The most common type of CAPTCHA was first invented in 1997 which required users to distinguish the type of letters in a sentence.  The test was that the images were usually distorted in some way as a computer would find it difficult to read.

The tests are carried out by computers rather than humans.  This often leads to CAPTCHA tests being referred to as reverse Turing tests.

A lot of web applications are now implementing CAPTCHA as part of their on-screen security measures.

Properties of CAPTCHA tests

CAPTCHAs are fully automated computer operations that require little to no human input and maintenance.  This means that businesses can save a lot of time and money on resources and maintain consistency.  Once programmed, CAPTCHA programmes provide accurate and reliable tests.

The algorithm used to create the CAPTCHA must be made available to the public, though it may be covered legally by a patent. This is because breaking the CAPTCHA programme requires the solution to a difficult problem in the field of artificial intelligence (AI). 

Modern text-based CAPTCHAs are designed such that they require the following abilities to be used at the same time:

Invariant recognition

Invariant recognition refers to the ability to see the numerous amounts of different possibilities to how a shape can look or presented.  A computer needs to be taught how to successfully identify these possibilities as a human has an edge; the brain.  Teaching these to a computer is actually incredibly difficult.

Segmentation

Segmentation is another power of CAPTCHA.  This enables the programme how to separate and distinguish one letter from another.   Again, this is another challenging task for CAPTCHAs the letters are usually clustered together with no white space between.

Unlike computers, are very good at distinguishing patterns.  Computers have to separate the recognition and segmentation processes whereas humans compute both at the same time.  The human brain combines both into the same process.

Context

Context is the final skill but is just as important as the previous two.  CAPTCHA must be understood to correctly identify each character in the given phrase. For example, in one segment of a CAPTCHA, a letter might look like an ‘o’.  However, after reading the word and understanding the context, it becomes clear that the letter is actually an ‘a’.

Humans are able to automatically understand what context the given text is applied.  By being able to do this, humans cannot be tricked into thinking one letter is another.

On their own, each of the three above challenges is a tough task for a computer to complete.  All three at the same is ridiculously hard.  This is what drives the consistency that CAPTCHA provides a computer system.

CAPTCHA and AI

Most CAPTCHAs are used for security reasons; as we saw at the beginning of the article, the reCAPTCHA check is being used by numerous businesses.

However, CAPTCHAs are also a standard for AI technologies.  As said by von Ahn, Blum and Langford in their article on using hard AI problems for security:

Any program that has high success over a CAPTCHA can be used to solve an unsolved Artificial Intelligence (AI) problem

A difficult example of an AI problem is that of speech recognition.   CAPTCHA programmes may use this technique as the underlying method for identifying human v robotic interaction.
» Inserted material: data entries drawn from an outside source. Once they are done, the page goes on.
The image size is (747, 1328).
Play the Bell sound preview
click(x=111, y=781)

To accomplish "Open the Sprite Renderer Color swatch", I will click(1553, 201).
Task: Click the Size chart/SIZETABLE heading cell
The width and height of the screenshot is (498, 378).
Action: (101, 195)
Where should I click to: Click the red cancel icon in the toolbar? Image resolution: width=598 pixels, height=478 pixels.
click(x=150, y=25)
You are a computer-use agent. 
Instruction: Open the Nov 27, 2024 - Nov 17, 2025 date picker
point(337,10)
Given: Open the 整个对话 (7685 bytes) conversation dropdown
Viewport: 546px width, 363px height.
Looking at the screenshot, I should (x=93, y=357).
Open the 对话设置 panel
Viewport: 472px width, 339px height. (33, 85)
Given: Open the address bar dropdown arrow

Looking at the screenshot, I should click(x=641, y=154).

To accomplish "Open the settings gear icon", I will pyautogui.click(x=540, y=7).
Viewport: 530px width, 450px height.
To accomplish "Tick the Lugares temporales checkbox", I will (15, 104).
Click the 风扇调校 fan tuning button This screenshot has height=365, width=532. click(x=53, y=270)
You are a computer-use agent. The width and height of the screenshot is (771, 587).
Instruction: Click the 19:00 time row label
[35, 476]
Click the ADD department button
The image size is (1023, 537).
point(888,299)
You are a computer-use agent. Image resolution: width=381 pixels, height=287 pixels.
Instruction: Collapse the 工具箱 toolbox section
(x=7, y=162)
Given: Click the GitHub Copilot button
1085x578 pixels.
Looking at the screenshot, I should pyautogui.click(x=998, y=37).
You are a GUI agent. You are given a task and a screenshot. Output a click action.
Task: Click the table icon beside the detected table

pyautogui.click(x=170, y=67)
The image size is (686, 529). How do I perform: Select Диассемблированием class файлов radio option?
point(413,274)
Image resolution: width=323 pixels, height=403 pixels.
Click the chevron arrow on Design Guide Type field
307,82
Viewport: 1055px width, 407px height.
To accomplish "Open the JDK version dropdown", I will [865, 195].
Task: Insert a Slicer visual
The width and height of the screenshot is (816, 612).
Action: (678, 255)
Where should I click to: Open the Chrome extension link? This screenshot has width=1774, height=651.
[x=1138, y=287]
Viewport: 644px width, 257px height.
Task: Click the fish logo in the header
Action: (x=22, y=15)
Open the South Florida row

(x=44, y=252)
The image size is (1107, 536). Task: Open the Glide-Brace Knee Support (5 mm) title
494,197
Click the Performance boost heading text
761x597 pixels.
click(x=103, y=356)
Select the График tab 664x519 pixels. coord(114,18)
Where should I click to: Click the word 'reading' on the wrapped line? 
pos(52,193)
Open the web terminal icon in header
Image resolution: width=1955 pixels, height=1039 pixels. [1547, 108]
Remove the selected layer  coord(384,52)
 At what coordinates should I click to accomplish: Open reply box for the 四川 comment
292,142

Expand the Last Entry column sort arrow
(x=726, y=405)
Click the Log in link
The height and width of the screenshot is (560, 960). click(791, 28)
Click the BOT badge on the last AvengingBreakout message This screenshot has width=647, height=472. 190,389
von Ahn, Blum and Langford go on to say in the article that as CAPTCHA is used for security purposes, it is important that the AI problems that use it are useful.

If the AI problem is useful, there is either a way to differentiate between computers and humans, or a useful AI problem has been solved.

Each time a CAPTCHA is solved, the computer is taught how to do it again.  This is a machine learning technique; each time the computer is taught the solution, it becomes more accurate.

But where did they get these from?

Original CAPTCHA strings were actually scans of complicated words from old books that existing computers couldn’t recognise. The original developers wanted to use the CAPTCHA system to finally convert some of the oldest works in existence into digital format. In this process, they had found that traditional scanning methods such as OCR could not detect certain words. Naturally, to go through these words manually would take them an infinite amount of time due to the sheer size of the number of books they were keen to convert! Thus, using these indetectable words as their dataset on the original CAPTCHA system was not only a safe solution to the captcha problem (as they could be sure computers hadn’t recognised the text), but also they could use this to get a lot of people working on this at once to help convert the books!